Today, with only a handful of feminist bookstores left in the US, younger readers are more likely to be familiar with Portlandia’s depiction than to have ever personally set foot in one. From the 1970s to the 1990s, however, there were more than one hundred across the country, and collectively they played a pivotal role in advocating for women’s literature and ushering it into the mainstream. The rise and the fall of feminist bookstores is the topic of Kristen Hogan’s Feminist Bookstores: Lesbian Antiracism and Feminist Accountability and Junko R. Onosaka’s Feminist Revolution in Literacy: Women’s Bookstores in the United States. Onosaka’s work—which was published a dozen years ago and is the first major study on feminist bookstores—provides a thorough history of their emergence and evolution, who founded and ran them, and how they functioned. Hogan’s book, from 2016, aims to redefine the narrative of these businesses by highlighting the lesbians and women of color at the center of this movement and examining how the bookstores operated as sites of activism, community building, and accountability. Both offer enlightening explorations of how and why these stores succeeded (and failed) as well as a closer look at the ways in which they helped shape the feminist movement and the literary landscape.
Before delving further, some history may be helpful. By the mid-nineteenth century, with the rise of literacy rates and the growth of the publishing industry, literary writing became a viable profession in the US, and many women took up the pen as a way to support themselves and their family. Onosaka discusses how other parts of the book trade, however, required greater capital and mobility and remained more difficult for women to enter, even well into the twentieth century. Publishing, for example, was referred to as the “gentleman’s profession,” known for attracting upper-class individuals interested in the promise of prestige and cultural influence. Bookselling, too, had barriers; in 1917 a group of women booksellers formed the Women’s National Book Association after being barred from membership from the all-male Bookseller ’s League. Whose stories and experiences were deemed worth publishing and what works made their way into bookstores and the hands of readers, then, was controlled by an industry predominantly run by elite white men.

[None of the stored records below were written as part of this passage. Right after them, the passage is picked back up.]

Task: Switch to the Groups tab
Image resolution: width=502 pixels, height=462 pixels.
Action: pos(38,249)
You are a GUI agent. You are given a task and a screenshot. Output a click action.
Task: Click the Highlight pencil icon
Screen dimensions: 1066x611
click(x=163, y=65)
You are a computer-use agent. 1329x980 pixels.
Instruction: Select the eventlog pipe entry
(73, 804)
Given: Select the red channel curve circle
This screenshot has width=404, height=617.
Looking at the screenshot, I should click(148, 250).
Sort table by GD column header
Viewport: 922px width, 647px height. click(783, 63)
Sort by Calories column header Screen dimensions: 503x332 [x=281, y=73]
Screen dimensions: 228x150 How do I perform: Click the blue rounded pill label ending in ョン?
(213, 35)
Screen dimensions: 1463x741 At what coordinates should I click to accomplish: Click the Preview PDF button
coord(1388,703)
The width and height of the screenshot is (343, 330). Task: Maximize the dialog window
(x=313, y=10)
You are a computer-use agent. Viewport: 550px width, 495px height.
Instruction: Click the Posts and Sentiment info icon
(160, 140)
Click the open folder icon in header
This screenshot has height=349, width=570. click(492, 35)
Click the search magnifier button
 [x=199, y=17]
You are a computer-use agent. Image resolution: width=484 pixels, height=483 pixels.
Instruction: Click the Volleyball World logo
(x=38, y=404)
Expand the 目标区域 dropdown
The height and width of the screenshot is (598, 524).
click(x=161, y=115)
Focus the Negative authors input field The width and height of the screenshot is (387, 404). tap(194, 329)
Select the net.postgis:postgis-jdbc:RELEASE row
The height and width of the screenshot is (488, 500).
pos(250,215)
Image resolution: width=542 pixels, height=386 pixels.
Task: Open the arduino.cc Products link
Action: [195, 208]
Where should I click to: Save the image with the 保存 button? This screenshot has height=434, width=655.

By the mid-twentieth century, cheaper and faster printing methods—such as the mimeograph machine and offset printing—proliferated throughout the US, fundamentally altering who had access to the means of production. The new accessibility of printing was a boon to the emerging counterculture and political and social causes such as the Civil Rights movement and anti-war protests. Second wave feminists, too, recognized it as an opportunity to print pamphlets, essays, and manifestos. The first copies of Robin Morgan’s anthology Sisterhood Is Powerful was published on a mimeo machine in 1970. That same year, Women and Their Bodies, later renamed Our Bodies, Ourselves, appeared as a stapled booklet on newsprint. Inexpensive and quick production also resulted in underground newspapers such as Ain’t I a Woman and The Female Liberation Newsletter as well as magazines like Off Our Backs that helped forge feminist networks by connecting likeminded women across the country.
Feminist publishing flourished during this period as well. Iconic presses such as Shameless Hussy, Women’s Press Collective, and Diana Press were founded in 1969, 1969, and 1972, respectively. Although many of them only lasted a few years, one of the most well-known and significant, Feminist Press, still thrives today. Florence Howe’s memoir A Life in Motion spans the scholar, publisher, and activist’s eventful life, but her memories of founding the press in 1970 form the spine of the book. At the time, Howe was a literature professor at Goucher College. Frustrated by the lack of available works by and about women writers for her students, she believed that a series about historical women writers written by contemporary women writers could be a step toward addressing this dearth. Her proposal, however, was rejected by multiple publishers who did not see a market for such works. At a raucous meeting hosted by Howe for her students, one suggested that the movement needed its own publishing house, prompting the beginning of the Feminist Press.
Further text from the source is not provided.